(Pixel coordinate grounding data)
= = = = = = =

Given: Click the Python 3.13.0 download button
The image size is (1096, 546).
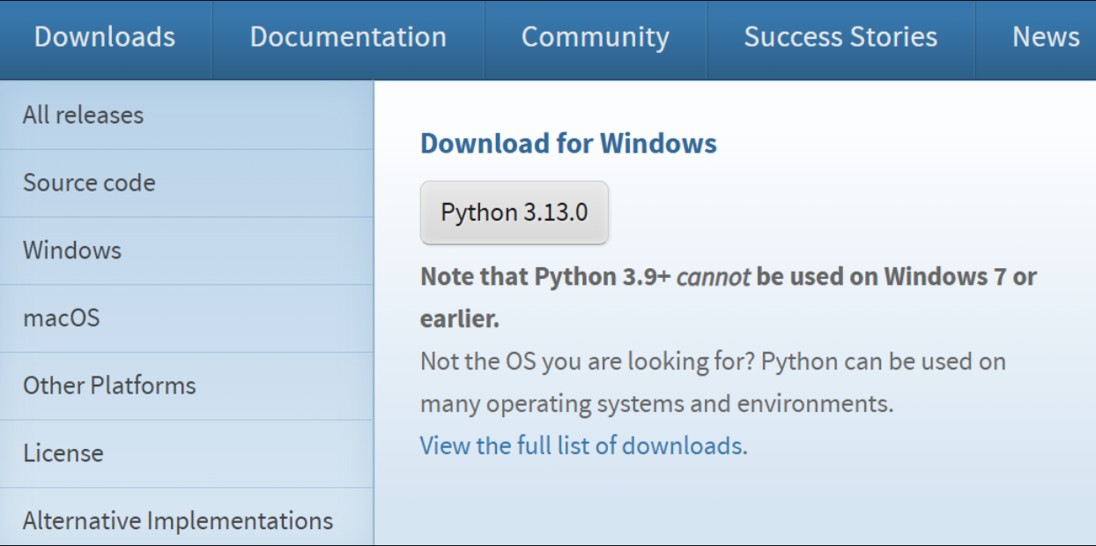Looking at the screenshot, I should (x=514, y=213).

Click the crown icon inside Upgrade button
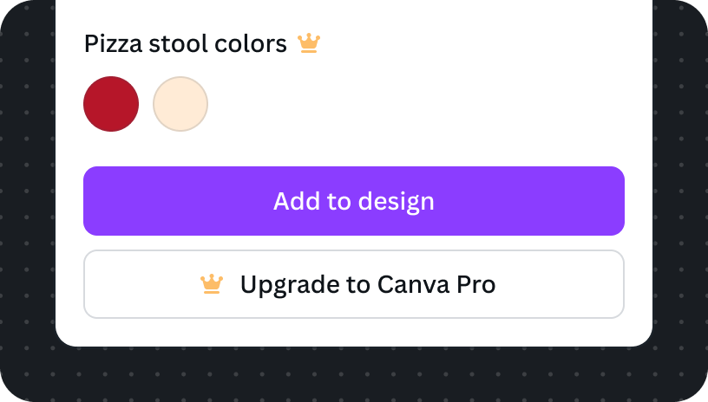(212, 284)
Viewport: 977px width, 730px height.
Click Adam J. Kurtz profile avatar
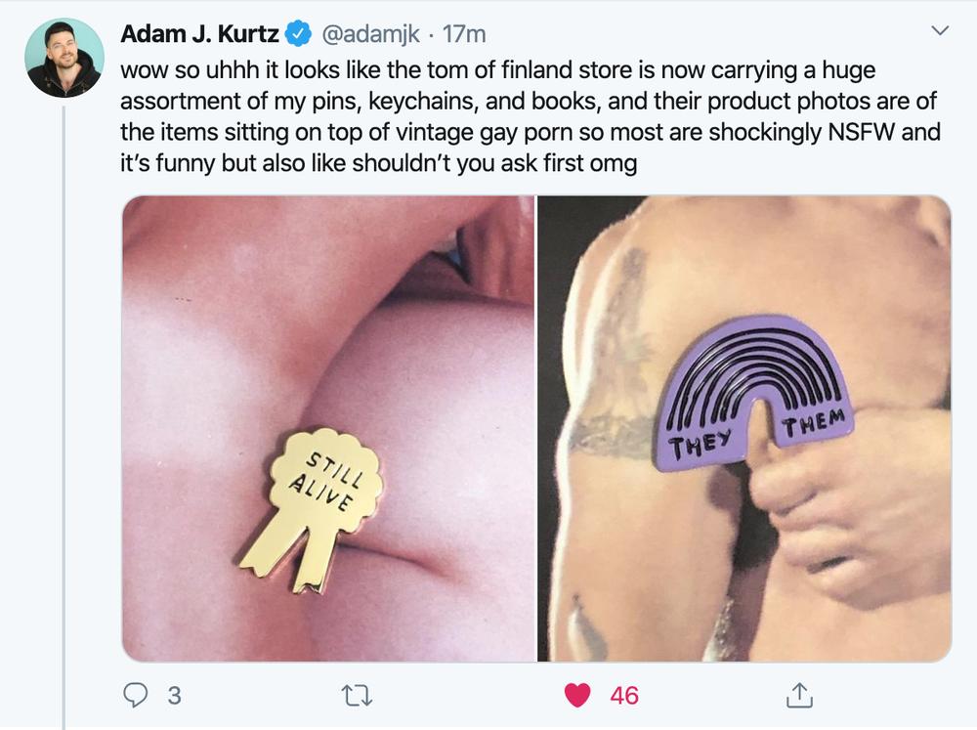click(x=64, y=58)
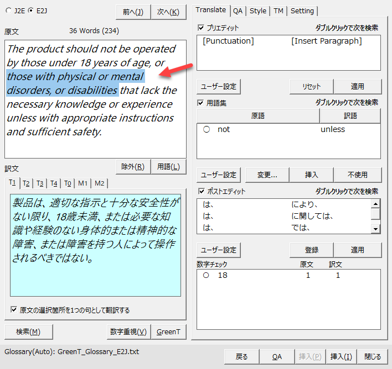Screen dimensions: 392x369
Task: Toggle the プリエディット checkbox
Action: pyautogui.click(x=201, y=28)
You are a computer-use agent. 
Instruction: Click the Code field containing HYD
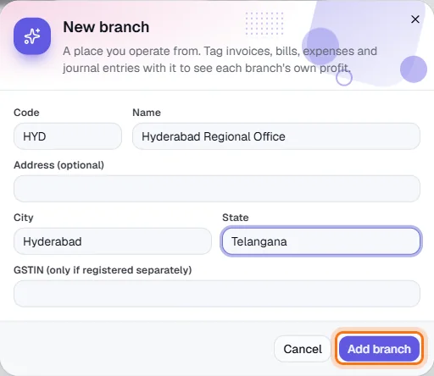click(68, 136)
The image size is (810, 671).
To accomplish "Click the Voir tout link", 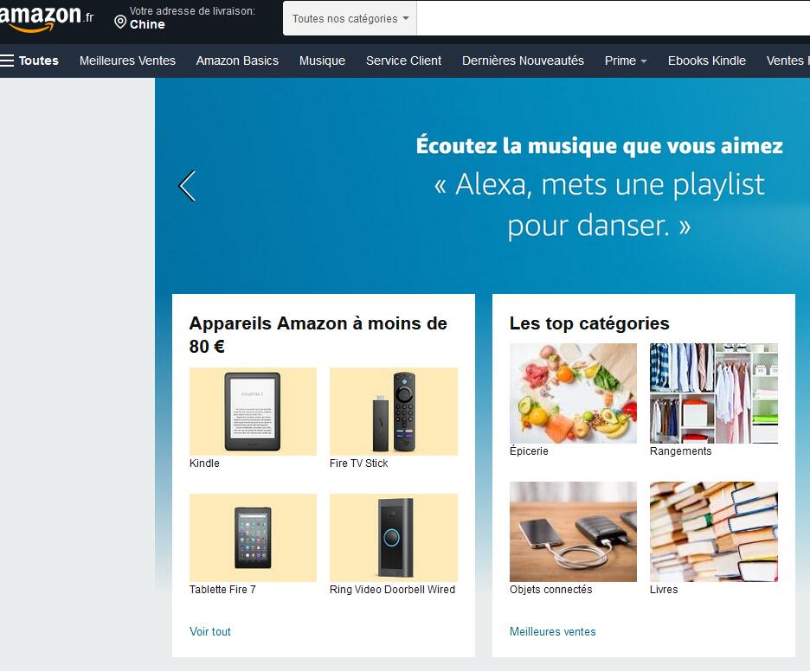I will (210, 631).
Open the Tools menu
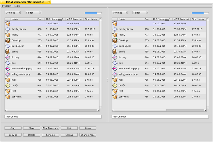The height and width of the screenshot is (142, 213). point(17,6)
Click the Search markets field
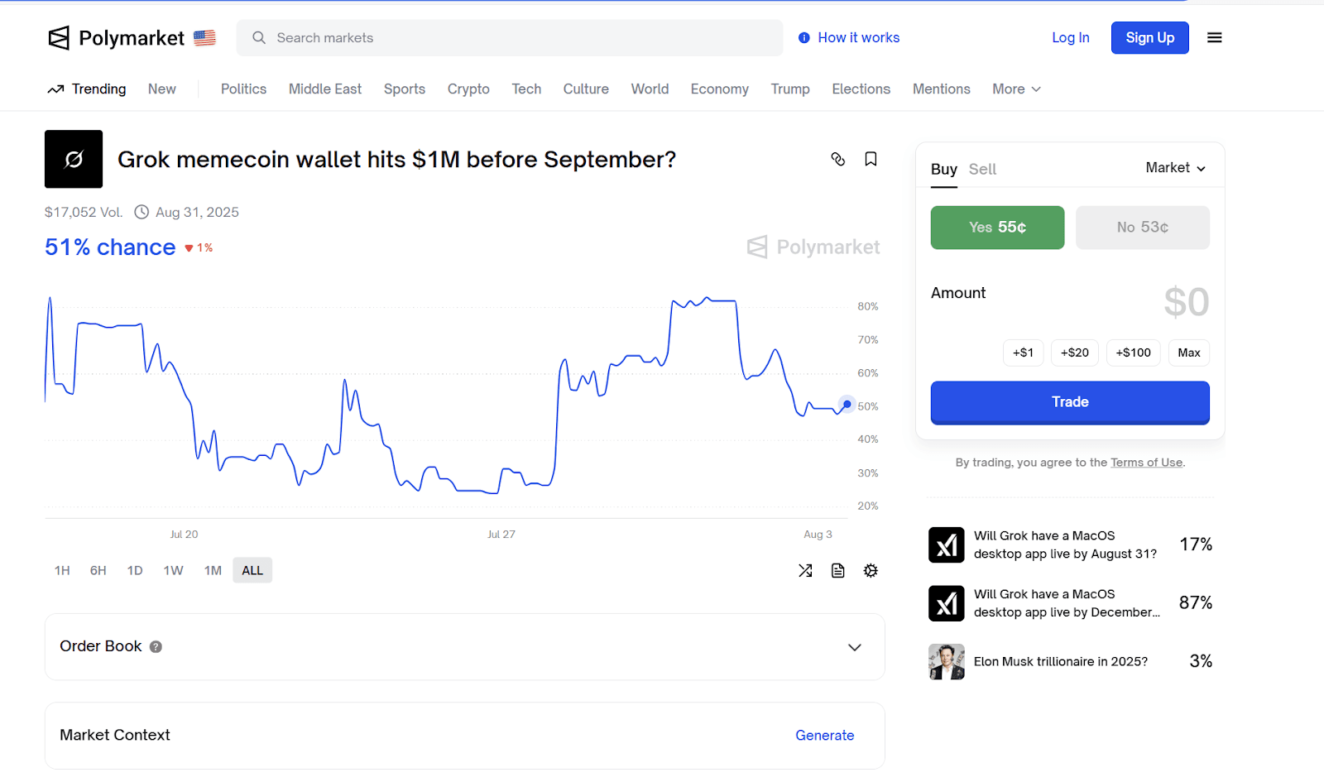The height and width of the screenshot is (782, 1324). pos(509,38)
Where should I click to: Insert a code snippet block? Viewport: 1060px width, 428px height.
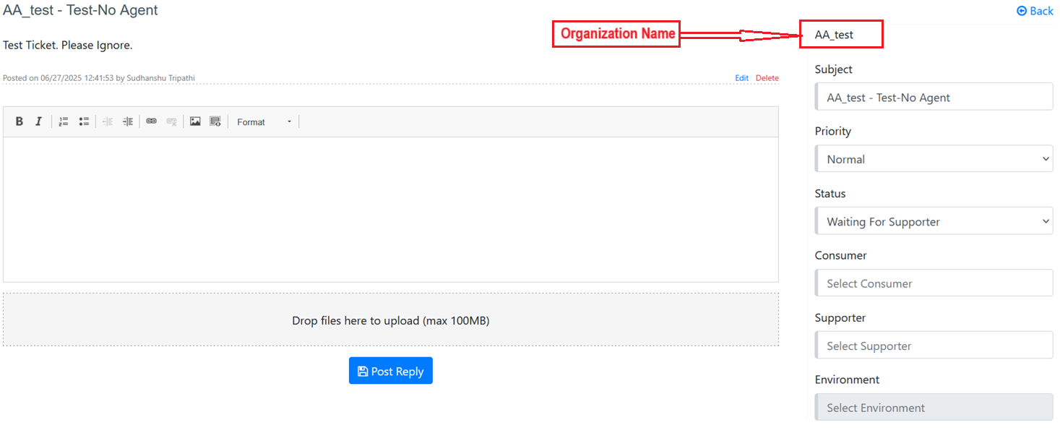click(x=215, y=121)
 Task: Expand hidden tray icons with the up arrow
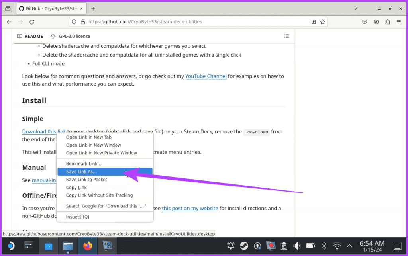349,246
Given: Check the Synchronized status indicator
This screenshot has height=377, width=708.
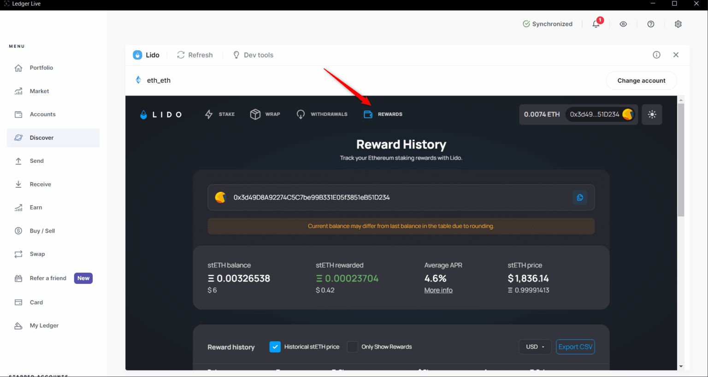Looking at the screenshot, I should click(548, 24).
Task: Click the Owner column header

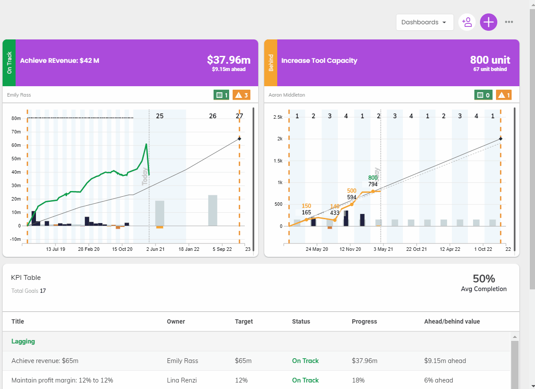Action: tap(176, 321)
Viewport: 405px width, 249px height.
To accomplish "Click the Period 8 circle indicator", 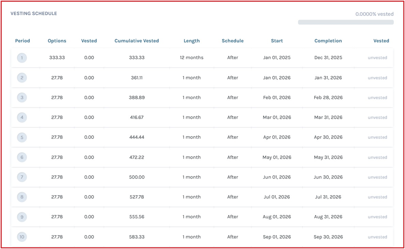I will [x=22, y=197].
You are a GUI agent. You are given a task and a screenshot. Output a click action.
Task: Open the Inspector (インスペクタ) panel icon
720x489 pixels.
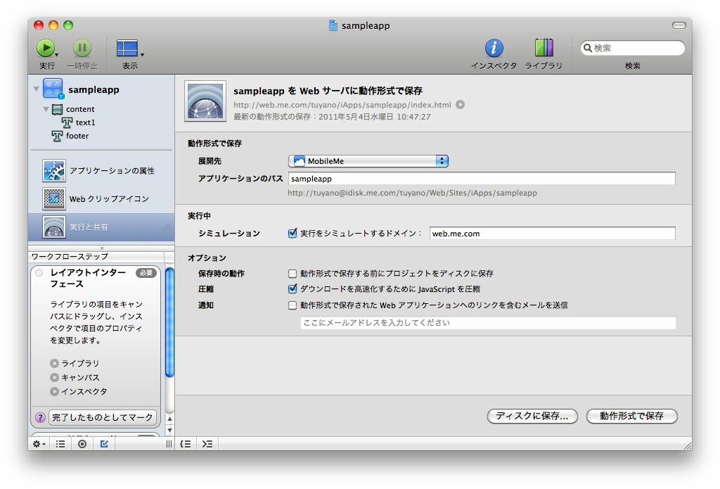click(x=494, y=48)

= = = = = = =

What you need to do
The line with "Viewport: 977px width, 730px height." marks the end: restate word for word every line from the top of the data through that one, omitting pictures.

Your solution
Given: Click the Python 3.13.0 download button
The image size is (1096, 546).
Looking at the screenshot, I should (x=514, y=213).

Click the crown icon inside Upgrade button
(212, 284)
Viewport: 977px width, 730px height.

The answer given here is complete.